Parametric modeling and computational analysis of complex engineering structures
Abstract:
For engineering systems that are challenging to study experimentally due to the large scale, high cost, or inaccessibility of the structures, computational simulation offers significant advantages for assessing the physical properties, structural mechanics, performance, and relevant system metrics before conducting experimental evaluations. Over the past few decades, computer-aided design (CAD) and engineering (CAE) methods have evolved significantly and provide many effective options for computational modeling but can be limited when investigating the design and critical features of many engineering systems and devices. As a result, many engineering sectors continue to rely on traditional design practices due to modeling and simulation constraints, often resulting in limited adaptability and innovation even as these industries move toward digital thread environments that benefit significantly from comprehensively integrated design, analysis, manufacturing, and operating procedures.
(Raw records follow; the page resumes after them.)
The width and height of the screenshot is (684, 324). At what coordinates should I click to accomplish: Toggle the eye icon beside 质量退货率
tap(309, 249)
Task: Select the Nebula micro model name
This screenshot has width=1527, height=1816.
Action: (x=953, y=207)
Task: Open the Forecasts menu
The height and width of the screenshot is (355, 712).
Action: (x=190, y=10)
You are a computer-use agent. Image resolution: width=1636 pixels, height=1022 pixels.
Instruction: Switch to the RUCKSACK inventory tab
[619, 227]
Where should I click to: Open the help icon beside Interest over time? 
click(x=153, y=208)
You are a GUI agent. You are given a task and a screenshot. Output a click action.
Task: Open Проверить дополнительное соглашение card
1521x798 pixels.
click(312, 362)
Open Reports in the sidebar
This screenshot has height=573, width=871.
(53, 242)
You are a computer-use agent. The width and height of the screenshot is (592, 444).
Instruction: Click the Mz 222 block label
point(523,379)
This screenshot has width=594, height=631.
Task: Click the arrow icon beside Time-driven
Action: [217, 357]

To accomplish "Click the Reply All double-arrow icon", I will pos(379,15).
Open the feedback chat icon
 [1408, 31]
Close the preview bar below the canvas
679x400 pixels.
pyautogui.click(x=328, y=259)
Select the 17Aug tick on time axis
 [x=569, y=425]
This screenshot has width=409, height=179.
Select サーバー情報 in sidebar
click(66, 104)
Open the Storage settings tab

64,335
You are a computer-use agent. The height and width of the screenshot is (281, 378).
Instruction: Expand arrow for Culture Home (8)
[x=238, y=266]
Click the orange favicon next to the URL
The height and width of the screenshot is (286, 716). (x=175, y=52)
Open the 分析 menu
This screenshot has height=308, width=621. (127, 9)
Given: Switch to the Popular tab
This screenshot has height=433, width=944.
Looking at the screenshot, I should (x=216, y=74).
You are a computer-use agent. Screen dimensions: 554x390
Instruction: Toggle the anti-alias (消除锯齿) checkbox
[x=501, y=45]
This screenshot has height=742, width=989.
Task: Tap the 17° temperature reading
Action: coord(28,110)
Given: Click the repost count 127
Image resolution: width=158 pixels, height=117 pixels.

The presented research offers novel approaches to reimagining the engineering design process through interconnected computational modeling and analysis infrastructures that leverage parametric and algorithmic strategies. These methods are augmented by the fundamental premise of isogeometric analysis (IGA), which enables direct integration of design and analysis by incorporating the same representation of the exact geometry model for both design and analysis, eliminating the traditional meshing steps required by other simulation methods. Several industrial applications are presented to demonstrate the broad applicability of the proposed parametric and algorithmic modeling methods, including for renewable energy, biomedical, and aircraft systems. These strategies enable the development of novel design families or configurations that can be flexibly modified and adjusted to accommodate varying constraints or operating conditions and effectively optimized in conjunction with the developed modeling and simulation workflows.
Bio:
Emily Johnson is an Assistant Professor of Aerospace and Mechanical Engineering at the University of Notre Dame. Before starting at Notre Dame, she earned her Ph.D. in Mechanical Engineering and the Wind Energy Science, Engineering, and Policy program at Iowa State University in 2021. Dr. Johnson's primary research interests are in the areas of computational parametric modeling, analysis, and optimization, emphasizing engineering and mechanics problems with practical applications in numerous fields. Her current work is focused on the performance-based design of complex engineering structures, including energy, biomedical, and aerospace applications.